Domingo III de Pascua (C)

Amigos muy amados, en el Señor

La resurrección es la piedra clave de nuestra fe. Es la verdad que sostiene todo el edificio de esperanza y caridad de la vida cristiana. Podríamos afirmar que el Hijo de Dios se hizo hombre para resucitar y que todo en su vida, desde el nacimiento hasta la muerte, se encamina directamente a la resurrección. Desde nuestra perspectiva y por cuanto nos afecta personalmente, creemos que, por la resurrección de Jesús, se inaugura para el hombre la posibilidad y la manera de participar de la vida de Dios, fuera del tiempo.

En la naturaleza humana de Jesús resucitado toda la humanidad ha sido transplantada a la nueva manera de vivir. Hemos sido asociados a la vida trinitaria, que sobrepasa infinitamente nuestra capacidad actual de entender, de amar y de experimentar. La familia humana, representada en la persona de Jesucristo, ha sido admitida en la gloria del Padre, y cada miembro de esta familia, a su manera, ha sido hecho merecedor de la alabanza, honor y gloria del mismo Jesucristo por los siglos de los siglos.

Por estas y otras muchas razones el acceso a la fe en la resurrección de Jesús es el paso más importante después de la fe en Dios Padre, creador y Señor. Convenía, por tanto, que hubiera unos testigos fidedignos y libres de toda sospecha, como lo puso de manifiesto el mismo Jesús, poniéndose en contacto reiteradamente con sus discípulos, después de resucitado.

El Evangelio de hoy explica la tercera de las apariciones. Anteriormente se les había aparecido en el lugar donde se hallaban recogidos después de la pasión y muerte. Ahora lo hace en medio de su trabajo diario, a la orilla del lago de Tiberíades, cuando amanecía, después de una noche de fracaso total en la pesca. Ninguno lo reconoció en el primer momento, y entraron en conversación con el desconocido: Muchachos, ¿tenéis pescado? Ellos contestaron: No. Él les dice: Echad la red a la derecha de la barca y encontraréis. La echaron, y no tenían fuerzas para sacarla, por la multitud de peces. Al ver el gran milagro empezaron a creer. Juan, el primero. Después, Pedro se echó al agua para acercarse al Maestro. Mientras almorzaban: Ninguno de los discípulos se atrevía a preguntarle quién era, porque sabían bien que era el Señor.

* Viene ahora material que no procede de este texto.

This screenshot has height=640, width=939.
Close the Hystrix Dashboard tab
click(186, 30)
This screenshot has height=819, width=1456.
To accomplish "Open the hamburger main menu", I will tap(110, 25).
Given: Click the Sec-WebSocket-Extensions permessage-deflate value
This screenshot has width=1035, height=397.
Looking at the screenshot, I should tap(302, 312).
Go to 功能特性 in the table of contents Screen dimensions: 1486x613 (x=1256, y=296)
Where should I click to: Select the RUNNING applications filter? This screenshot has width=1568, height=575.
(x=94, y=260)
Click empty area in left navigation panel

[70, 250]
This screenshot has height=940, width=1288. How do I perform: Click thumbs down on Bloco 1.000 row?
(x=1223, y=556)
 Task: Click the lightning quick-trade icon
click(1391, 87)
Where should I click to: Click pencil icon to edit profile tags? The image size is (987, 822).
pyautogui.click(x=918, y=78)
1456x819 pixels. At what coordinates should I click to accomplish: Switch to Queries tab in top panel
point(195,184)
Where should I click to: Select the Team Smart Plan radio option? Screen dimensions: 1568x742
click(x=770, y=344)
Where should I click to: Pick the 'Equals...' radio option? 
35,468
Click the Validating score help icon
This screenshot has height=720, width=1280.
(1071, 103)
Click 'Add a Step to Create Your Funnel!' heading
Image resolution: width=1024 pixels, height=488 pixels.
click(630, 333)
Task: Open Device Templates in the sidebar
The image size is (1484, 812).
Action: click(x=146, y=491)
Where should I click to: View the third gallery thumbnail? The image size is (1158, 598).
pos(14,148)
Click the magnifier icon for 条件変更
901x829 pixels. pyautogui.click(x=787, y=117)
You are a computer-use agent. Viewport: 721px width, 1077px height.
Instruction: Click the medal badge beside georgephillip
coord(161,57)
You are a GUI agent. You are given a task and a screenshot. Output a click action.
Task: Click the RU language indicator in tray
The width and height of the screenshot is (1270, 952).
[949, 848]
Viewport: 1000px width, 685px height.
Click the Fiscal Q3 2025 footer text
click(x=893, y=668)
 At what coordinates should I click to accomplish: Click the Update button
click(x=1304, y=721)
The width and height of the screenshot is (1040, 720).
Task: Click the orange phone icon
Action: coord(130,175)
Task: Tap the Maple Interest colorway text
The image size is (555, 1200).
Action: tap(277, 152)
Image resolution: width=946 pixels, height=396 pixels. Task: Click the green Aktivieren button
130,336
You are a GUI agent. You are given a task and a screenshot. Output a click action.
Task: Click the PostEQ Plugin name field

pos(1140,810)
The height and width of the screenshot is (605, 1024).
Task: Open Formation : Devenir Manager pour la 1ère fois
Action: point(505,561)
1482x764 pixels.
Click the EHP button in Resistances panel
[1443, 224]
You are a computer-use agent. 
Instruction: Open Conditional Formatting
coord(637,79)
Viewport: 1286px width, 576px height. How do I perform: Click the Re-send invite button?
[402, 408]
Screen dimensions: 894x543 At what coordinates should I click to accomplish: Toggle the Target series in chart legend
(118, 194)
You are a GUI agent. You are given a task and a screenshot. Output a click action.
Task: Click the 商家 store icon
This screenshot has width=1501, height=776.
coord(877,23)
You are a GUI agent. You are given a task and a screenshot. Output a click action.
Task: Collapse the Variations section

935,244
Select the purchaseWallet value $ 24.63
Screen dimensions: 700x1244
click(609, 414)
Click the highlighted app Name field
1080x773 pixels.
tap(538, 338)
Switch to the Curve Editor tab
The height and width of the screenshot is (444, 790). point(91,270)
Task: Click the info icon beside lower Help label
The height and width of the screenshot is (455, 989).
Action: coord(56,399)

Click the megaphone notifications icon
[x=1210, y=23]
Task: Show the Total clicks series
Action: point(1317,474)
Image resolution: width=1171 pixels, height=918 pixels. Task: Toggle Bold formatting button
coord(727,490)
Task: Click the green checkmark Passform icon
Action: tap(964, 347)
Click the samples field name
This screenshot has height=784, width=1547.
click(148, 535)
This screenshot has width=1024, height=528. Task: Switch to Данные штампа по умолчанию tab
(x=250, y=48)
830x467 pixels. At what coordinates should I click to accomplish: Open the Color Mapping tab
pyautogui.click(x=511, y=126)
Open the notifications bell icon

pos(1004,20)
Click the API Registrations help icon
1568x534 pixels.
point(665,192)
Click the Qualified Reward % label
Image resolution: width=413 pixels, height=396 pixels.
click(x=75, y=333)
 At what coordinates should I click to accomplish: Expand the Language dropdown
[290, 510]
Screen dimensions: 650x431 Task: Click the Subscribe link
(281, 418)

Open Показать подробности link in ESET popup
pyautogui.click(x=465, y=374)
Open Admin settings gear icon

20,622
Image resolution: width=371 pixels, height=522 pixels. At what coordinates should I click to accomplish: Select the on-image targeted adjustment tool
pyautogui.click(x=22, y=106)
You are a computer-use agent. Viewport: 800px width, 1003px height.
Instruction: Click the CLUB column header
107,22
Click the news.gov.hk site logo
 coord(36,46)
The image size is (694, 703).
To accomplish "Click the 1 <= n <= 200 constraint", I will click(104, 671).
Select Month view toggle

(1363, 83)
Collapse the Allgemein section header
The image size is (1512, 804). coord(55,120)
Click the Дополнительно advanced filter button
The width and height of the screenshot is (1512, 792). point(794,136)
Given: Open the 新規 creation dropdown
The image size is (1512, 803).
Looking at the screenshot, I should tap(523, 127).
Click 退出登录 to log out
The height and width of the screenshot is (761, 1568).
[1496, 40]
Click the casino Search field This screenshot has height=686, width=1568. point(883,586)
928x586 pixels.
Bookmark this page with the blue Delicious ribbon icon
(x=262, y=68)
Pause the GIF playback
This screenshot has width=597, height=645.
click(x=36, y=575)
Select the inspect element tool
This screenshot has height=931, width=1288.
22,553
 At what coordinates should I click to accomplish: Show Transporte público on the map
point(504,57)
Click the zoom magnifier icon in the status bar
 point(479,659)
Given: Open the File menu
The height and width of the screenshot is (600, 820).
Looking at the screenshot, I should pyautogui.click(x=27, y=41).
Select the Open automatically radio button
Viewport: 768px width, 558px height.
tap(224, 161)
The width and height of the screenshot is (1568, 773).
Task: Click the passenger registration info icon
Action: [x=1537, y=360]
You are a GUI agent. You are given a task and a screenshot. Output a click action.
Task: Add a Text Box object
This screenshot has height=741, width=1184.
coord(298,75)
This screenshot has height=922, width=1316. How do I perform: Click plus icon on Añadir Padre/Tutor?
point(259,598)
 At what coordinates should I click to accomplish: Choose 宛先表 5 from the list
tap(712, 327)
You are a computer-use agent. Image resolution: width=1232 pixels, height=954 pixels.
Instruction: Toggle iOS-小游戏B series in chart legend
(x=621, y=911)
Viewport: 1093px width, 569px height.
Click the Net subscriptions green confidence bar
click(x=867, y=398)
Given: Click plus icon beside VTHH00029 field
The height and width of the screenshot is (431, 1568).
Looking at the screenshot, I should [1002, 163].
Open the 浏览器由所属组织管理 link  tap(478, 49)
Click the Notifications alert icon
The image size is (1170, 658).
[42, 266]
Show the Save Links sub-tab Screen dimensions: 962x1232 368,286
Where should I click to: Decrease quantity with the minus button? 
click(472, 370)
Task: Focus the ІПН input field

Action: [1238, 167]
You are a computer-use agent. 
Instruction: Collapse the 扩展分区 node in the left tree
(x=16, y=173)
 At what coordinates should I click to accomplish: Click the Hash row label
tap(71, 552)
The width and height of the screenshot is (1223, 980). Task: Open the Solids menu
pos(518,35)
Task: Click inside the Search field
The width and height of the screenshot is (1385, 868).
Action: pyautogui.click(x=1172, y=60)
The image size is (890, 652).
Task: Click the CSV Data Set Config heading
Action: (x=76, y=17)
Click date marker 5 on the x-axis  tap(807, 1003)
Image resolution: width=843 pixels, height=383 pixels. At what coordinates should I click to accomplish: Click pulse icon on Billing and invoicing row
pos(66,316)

Con aquél y parecidos episodios se forjó firmemente la fe de los apóstoles en el resucitado. Ninguno de ellos había sido testigo del momento espectacular y preciso en que Jesús salió victorioso del sepulcro; pero todos experimentaban con evidencia la nueva vida del Señor que estaba con ellos: una vida diferente, ágil, trascendente, glorificada, divina, celestial; pero cordial y cercana. En adelante, tuvieron coraje para obedecer a Dios, antes que a los hombres: ninguna prohibición, ninguna amenaza les impidió proclamar con entereza: El Dios de nuestros padres resucitó a Jesús, a quien vosotros matasteis, colgándolo de un madero. (…) Los apóstoles salieron del Sanedrín contentos de haber merecido aquel ultraje por el nombre de Jesús.

Después, todos gastaron sus vidas para anunciar al mundo el hecho extraordinario y verídico de la resurrección de Jesús, y reuniendo a los que creían en pequeñas comunidades que, abrazada la fe, se convertían en seguidores fieles del Maestro divino.